From mboxrd@z Thu Jan  1 00:00:00 1970
From: ebiederm@xmission.com (Eric W. Biederman)
Subject: Re: [net-next 0/16] Proposal for VRF-lite - v3
Date: Tue, 28 Jul 2015 12:07:15 -0500
Message-ID: <87d1zcp5x8.fsf@x220.int.ebiederm.org>
References: <1438021869-49186-1-git-send-email-dsa@cumulusnetworks.com>
	<87egjtz6kn.fsf@x220.int.ebiederm.org>
	<55B7A779.6040906@cumulusnetworks.com>
Mime-Version: 1.0
Content-Type: text/plain
Cc: netdev@vger.kernel.org, shm@cumulusnetworks.com,
	roopa@cumulusnetworks.com, gospo@cumulusnetworks.com,
	jtoppins@cumulusnetworks.com, nikolay@cumulusnetworks.com,
	ddutt@cumulusnetworks.com, hannes@stressinduktion.org,
	nicolas.dichtel@6wind.com, stephen@networkplumber.org,
	hadi@mojatatu.com, davem@davemloft.net, svaidya@brocade.com,
	mingo@kernel.org, luto@amacapital.net
To: David Ahern <dsa@cumulusnetworks.com>
Return-path: <netdev-owner@vger.kernel.org>
Received: from out01.mta.xmission.com ([166.70.13.231]:60028 "EHLO
	out01.mta.xmission.com" rhost-flags-OK-OK-OK-OK) by vger.kernel.org
	with ESMTP id S1752650AbbG1RNx (ORCPT
	<rfc822;netdev@vger.kernel.org>); Tue, 28 Jul 2015 13:13:53 -0400
In-Reply-To: <55B7A779.6040906@cumulusnetworks.com> (David Ahern's message of
	"Tue, 28 Jul 2015 10:02:01 -0600")
Sender: netdev-owner@vger.kernel.org
List-ID: <netdev.vger.kernel.org>

David Ahern <dsa@cumulusnetworks.com> writes:

> On 7/27/15 2:30 PM, Eric W. Biederman wrote:
>> This paragraph is false when it comes to sockets, as I have already
>> pointed out.
>>
>> - VPN Routing and Forwarding (RFC4364 and it's kin) implies isolation
>>    strong enough to allow using the the same ip on different machines
>>    in different VPN instances and not have confusion.
>>
>> - The routing table is not the only table in the kernel that uses
>>    an ip address as a key.
>>
>>    The result is that you can combine packets fragments that come in
>>    on different interfaces (irrespective of your VPN), confuse tcp
>>    parameters between interfaces, scramble your ipsec connections and I
>>    don't know what else.
>
> The duplicate IP address is a problem with the networking stack today; the VRF
> device does not introduce it.
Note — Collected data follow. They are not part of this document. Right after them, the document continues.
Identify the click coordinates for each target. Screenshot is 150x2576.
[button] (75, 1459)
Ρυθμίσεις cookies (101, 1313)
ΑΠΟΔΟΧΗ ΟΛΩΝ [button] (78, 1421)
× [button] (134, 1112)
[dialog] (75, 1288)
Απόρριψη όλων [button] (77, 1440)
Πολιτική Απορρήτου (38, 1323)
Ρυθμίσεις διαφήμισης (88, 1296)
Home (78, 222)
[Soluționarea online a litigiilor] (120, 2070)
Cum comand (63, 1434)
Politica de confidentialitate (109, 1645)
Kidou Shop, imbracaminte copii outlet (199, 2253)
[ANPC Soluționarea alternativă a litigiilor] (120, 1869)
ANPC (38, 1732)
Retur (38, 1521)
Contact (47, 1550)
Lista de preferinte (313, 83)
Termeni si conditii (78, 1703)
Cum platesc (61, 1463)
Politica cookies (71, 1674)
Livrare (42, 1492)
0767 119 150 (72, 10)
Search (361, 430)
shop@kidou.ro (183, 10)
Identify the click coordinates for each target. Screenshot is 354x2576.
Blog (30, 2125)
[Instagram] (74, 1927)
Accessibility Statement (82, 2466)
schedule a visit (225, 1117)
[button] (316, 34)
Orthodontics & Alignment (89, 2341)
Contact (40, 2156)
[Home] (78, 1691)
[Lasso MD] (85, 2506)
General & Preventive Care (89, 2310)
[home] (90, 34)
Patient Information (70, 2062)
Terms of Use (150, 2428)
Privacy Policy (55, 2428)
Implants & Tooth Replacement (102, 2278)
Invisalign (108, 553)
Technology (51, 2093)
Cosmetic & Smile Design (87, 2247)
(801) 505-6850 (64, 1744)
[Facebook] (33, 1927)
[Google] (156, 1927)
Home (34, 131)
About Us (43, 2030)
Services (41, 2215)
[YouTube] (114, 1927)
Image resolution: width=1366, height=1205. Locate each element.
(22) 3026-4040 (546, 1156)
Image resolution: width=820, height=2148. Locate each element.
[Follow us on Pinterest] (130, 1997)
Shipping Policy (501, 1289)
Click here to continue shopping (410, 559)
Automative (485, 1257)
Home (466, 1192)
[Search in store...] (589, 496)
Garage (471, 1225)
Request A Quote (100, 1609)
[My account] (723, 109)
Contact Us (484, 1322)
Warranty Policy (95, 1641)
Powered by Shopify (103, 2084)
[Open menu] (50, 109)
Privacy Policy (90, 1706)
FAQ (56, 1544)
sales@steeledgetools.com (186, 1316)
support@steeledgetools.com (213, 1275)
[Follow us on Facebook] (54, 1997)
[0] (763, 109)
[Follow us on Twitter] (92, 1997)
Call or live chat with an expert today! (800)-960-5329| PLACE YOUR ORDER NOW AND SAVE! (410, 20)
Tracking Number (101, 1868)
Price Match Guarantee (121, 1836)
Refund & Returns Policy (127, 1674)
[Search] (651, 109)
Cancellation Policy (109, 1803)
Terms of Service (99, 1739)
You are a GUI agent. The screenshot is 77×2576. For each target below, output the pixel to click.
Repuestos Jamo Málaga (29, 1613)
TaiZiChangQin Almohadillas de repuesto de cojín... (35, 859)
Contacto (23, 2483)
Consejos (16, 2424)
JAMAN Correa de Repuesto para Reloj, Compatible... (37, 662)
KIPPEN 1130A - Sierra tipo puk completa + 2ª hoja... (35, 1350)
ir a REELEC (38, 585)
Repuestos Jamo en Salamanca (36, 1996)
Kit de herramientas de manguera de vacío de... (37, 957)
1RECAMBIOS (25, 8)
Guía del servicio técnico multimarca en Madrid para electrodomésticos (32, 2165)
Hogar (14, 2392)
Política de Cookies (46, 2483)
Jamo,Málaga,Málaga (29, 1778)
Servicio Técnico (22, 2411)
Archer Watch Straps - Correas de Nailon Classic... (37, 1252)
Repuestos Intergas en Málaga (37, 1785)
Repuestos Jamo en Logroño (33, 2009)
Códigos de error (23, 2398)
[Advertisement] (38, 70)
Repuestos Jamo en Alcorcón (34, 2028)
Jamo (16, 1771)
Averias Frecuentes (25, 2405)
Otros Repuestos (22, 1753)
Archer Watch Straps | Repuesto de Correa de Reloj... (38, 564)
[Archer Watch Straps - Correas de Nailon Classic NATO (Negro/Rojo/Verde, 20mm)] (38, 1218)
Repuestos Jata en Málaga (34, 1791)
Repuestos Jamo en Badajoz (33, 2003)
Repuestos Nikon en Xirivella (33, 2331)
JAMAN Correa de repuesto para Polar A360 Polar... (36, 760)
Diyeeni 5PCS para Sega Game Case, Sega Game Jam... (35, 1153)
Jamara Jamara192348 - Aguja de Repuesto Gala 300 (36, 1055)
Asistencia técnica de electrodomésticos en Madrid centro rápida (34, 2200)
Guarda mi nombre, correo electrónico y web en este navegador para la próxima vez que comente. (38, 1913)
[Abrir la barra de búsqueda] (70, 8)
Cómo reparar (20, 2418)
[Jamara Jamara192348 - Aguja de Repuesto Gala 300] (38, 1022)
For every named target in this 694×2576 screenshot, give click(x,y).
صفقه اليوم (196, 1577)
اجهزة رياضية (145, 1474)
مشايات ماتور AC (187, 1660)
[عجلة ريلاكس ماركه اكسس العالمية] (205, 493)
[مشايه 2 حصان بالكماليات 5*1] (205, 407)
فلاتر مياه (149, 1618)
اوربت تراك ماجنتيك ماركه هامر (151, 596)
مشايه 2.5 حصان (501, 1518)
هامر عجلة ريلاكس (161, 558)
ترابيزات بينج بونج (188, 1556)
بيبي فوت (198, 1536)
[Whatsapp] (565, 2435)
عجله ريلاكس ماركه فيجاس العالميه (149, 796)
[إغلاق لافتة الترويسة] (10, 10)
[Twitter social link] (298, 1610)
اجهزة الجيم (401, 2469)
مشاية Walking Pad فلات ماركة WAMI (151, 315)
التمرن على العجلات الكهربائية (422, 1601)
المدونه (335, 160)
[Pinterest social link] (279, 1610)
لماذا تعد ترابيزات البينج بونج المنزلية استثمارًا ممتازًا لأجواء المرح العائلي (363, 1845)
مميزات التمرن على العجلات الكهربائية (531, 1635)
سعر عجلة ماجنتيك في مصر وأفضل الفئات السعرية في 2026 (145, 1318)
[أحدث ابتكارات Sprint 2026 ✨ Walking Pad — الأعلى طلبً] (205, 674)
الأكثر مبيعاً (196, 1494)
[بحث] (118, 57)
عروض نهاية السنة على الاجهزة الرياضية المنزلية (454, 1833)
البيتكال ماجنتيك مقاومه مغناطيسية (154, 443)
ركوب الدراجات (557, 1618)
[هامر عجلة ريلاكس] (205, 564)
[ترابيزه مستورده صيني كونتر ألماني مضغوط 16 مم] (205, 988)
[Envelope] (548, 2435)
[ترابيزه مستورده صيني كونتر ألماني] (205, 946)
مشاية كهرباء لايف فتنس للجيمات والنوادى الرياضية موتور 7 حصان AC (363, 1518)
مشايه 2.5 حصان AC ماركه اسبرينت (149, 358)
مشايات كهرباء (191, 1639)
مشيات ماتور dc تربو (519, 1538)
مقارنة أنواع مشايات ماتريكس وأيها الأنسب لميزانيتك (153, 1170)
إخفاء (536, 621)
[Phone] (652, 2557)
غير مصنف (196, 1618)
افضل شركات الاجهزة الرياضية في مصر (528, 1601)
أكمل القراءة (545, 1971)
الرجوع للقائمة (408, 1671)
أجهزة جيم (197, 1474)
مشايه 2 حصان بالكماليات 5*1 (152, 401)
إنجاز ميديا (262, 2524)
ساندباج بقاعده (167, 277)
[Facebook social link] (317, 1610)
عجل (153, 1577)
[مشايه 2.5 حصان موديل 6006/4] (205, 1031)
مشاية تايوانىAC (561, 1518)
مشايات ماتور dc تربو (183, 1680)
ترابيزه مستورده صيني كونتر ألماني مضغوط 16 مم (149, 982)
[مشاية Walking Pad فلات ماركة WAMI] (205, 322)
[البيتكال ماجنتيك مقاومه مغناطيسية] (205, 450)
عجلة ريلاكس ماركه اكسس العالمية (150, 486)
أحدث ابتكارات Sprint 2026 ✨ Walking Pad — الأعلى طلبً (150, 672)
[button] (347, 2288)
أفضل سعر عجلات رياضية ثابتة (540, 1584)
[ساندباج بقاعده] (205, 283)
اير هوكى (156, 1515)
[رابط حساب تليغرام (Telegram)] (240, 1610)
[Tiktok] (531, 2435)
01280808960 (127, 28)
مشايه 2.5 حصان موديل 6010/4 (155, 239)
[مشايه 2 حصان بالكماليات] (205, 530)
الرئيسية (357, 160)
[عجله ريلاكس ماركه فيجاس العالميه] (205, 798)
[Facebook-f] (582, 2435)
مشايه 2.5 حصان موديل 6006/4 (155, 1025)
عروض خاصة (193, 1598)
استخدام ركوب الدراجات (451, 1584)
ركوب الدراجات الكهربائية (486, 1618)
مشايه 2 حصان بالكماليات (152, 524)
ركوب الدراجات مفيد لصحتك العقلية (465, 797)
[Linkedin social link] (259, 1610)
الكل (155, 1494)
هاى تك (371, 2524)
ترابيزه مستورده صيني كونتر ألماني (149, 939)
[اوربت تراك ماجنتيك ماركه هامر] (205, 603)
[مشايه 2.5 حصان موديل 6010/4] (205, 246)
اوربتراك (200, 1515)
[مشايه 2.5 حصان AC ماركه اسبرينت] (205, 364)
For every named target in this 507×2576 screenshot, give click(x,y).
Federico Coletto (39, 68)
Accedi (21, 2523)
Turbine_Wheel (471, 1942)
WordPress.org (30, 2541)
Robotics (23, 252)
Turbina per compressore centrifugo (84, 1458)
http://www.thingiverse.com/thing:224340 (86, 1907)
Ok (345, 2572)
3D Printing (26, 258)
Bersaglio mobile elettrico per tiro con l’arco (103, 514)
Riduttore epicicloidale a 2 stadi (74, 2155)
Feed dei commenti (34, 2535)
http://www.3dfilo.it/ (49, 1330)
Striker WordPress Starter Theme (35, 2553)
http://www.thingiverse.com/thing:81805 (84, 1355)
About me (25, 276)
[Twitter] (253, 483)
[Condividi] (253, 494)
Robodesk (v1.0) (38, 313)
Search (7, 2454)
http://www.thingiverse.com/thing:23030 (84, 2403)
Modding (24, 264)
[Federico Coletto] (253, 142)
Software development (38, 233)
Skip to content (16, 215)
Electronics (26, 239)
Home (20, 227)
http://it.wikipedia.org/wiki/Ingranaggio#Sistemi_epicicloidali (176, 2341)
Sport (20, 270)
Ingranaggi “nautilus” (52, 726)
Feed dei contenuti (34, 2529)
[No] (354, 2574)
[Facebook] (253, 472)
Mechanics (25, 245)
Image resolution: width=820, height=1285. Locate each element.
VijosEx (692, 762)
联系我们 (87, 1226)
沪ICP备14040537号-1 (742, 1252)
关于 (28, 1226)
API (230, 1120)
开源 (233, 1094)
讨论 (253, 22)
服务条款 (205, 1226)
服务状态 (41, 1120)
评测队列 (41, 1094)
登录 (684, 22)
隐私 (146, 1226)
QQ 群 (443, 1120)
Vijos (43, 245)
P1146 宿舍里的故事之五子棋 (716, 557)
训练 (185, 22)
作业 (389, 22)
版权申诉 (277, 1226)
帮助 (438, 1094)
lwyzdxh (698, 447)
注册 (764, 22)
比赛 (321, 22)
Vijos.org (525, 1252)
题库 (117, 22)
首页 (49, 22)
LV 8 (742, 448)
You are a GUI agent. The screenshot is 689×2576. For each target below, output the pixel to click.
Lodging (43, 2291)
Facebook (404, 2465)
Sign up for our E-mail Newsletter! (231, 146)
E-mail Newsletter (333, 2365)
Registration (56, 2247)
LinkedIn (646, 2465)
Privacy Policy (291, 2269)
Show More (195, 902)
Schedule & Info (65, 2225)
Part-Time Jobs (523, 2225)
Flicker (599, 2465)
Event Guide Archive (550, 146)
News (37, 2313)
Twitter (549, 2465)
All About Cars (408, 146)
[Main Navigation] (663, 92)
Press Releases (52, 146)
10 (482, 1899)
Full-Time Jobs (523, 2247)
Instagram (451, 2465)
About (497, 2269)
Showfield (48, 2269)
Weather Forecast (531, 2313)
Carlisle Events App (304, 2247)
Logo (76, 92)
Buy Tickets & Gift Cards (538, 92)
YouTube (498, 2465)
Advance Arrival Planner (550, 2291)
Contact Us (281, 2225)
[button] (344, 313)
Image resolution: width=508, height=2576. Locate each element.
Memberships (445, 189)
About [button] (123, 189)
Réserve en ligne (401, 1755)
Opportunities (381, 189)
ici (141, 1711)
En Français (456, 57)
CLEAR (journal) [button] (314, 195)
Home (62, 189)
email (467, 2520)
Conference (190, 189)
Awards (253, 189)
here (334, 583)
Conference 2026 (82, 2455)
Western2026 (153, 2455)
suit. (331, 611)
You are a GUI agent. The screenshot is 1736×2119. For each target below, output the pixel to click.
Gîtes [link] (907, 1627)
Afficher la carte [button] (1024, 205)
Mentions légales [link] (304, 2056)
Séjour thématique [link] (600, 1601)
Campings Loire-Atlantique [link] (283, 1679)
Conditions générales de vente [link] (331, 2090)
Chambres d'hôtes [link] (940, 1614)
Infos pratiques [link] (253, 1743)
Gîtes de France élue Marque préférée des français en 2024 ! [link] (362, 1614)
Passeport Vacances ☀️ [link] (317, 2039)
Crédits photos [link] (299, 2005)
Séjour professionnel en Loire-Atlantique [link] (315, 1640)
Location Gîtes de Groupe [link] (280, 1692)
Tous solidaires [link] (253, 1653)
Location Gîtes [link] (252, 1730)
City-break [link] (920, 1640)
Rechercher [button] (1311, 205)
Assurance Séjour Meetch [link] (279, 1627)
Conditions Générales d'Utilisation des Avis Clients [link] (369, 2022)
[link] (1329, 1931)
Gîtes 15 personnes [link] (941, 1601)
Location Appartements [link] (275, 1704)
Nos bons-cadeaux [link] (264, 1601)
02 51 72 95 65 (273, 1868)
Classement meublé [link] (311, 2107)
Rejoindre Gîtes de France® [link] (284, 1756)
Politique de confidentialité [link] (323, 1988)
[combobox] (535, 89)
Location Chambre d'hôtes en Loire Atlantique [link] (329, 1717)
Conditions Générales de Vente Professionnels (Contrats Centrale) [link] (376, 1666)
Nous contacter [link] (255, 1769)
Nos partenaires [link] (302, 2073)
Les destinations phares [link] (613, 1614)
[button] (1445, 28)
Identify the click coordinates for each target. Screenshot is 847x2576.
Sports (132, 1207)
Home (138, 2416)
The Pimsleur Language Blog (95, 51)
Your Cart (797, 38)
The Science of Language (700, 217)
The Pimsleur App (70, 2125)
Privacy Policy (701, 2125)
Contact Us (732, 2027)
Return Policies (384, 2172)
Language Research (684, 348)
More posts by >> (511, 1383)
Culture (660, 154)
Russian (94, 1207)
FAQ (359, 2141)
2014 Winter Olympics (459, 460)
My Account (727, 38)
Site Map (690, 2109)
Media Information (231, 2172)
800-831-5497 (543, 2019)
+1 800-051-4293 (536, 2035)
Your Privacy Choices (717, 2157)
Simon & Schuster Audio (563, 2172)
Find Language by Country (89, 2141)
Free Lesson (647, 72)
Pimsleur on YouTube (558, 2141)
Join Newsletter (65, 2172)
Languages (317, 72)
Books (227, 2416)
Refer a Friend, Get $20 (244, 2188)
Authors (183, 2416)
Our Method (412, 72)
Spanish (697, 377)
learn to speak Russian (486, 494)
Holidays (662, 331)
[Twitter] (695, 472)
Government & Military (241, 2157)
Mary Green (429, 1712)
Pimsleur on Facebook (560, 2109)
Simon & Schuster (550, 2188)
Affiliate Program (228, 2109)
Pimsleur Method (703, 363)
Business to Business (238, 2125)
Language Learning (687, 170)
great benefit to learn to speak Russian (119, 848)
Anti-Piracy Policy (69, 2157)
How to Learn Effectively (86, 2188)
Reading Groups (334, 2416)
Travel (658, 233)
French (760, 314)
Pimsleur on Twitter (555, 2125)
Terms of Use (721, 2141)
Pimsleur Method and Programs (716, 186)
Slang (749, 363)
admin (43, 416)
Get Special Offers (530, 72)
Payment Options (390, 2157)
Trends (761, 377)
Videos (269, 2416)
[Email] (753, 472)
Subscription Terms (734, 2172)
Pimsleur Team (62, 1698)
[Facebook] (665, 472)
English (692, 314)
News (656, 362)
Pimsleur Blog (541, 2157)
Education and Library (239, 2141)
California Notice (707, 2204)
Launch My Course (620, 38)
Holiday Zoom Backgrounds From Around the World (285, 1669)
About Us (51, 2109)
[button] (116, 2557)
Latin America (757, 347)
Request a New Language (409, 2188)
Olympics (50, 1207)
The VRF device does allow duplicate IP addresses
> within a namespace but separate VRFs, though yes various places that rely solely
> on source address like IP fragmentation do need to be fixed.

No. The same IP address being used by different machines is not a
problem with the IP stack today.  IP addresses are defined to be
globally unique.

At the point you introduce VPNs/VRFs you introduce duplicate IP
addresses and then the code needs to cope.

As such I think there is a deep mismatch between the semantics of
BINDTODEVICE and VRFs because BINDTODEVICE by definition does not worry
about duplicate IP addresses.

Which means that you can't just reuse the BINDTODEVICE infrastructure.
It is fundamentally insufficient to the task.  So as you are discovering
you have to invent something new.

That new thing needs a definition.  Maybe the new thing makes sense and
you can just slice off a chunk of a network namespace.  Maybe you go
through and change all of the code.

> I looked at the IPv4 fragmentation code yesterday and will continue today. So
> help me with the history: is there any reason why the device index is not used
> today? It seems like a straight forward change.

Sigh.  I would have hoped someone dealing with routing issues would have
seen this at a glance.  The reason is multi-path reception of fragments.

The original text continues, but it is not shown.